DPFs are designed to capture and burn off harmful pollutants. However, many of these vehicles were not regularly running at conditions conducive to burning off said pollutants (long trips at a good clip), and became clogged.
Toyota fitted a DPF burn-off button to its 2.8-litre diesel in 2018, and upgraded the engine substantially in the middle of 2020. But the court found the former patch was largely less effective than the latter update.
“It is not in dispute that between 1 October 2015 and 23 April 2020 (Relevant Period), 264,170 Toyota cars in the Prado, Fortuner and HiLux ranges and fitted with so-called “1GD-FTV” or “2GD-FTV” diesel combustion engines were supplied to consumers in Australia (Relevant Vehicles),” the April court finding said.
“Each Relevant Vehicle was supplied with a diesel exhaust after-treatment system (DPF System), which was defective because it was not designed to function effectively during all reasonably expected conditions of normal operation and use of the vehicle.”
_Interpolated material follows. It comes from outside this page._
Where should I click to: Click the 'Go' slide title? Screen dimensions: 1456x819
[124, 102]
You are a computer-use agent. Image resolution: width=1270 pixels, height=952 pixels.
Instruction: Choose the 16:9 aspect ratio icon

The first applicant in the class action was Prado owner Kenneth John Williams, the second being a company of which Mr Williams is sole director, called Direct Claim Services Qld Pty Ltd (DCS).
“The evidence establishes that the Relevant Prado has been plagued with problems associated with the defective DPF System,” the case introduction stated.
When regeneration does not occur, or is ineffective, the DPF becomes blocked with particulate matter, and the vehicles experience a range of problems.
Under certain conditions the DPF System was deemed ineffective in preventing the formation of deposits, stopping the DPF from effective automatic or manual regeneration, leading to excessive white smoke and foul-smelling exhaust during regeneration, and indications from the engine’s onboard diagnostic system that the DPF was “full”.
“TMCA was aware that some relevant vehicles were being presented to dealers by customers (called by TMCA, somewhat oddly, as “guests”) who reported concerns with, among other things, the emission of excessive white smoke during regeneration and the illumination of DPF notifications,” found Justice Lee.
“Over the next four years before the introduction of the 2020 Field Fix; the number of complaints increased dramatically; the issues were escalated to the top levels of TMCA and its parent company in Japan, Toyota Motor Corporation (TMC); and a number of countermeasures were introduced, tested and failed.”
The Conclusion and Orders section finalised with the following:
“In short, by reason of the Core Defect, the Relevant Vehicles were worth less at the time of supply than they would have been worth if they were not defective. The conduct in marketing the vehicles as being of acceptable quality was misleading.
“The individual claim of DCS should succeed. So should the representative claims made on behalf of group members with regard to common issues. These conclusions accord with what might have been thought to be the intuitive, common sense response to the facts presented, and it is regrettable the case has become more complicated than it ought to have been.
“The parties were largely in agreement as to the common questions to be determined at the initial trial. I can see no reason why those common questions, and the answers to those common questions, should now not be the subject of agreement.”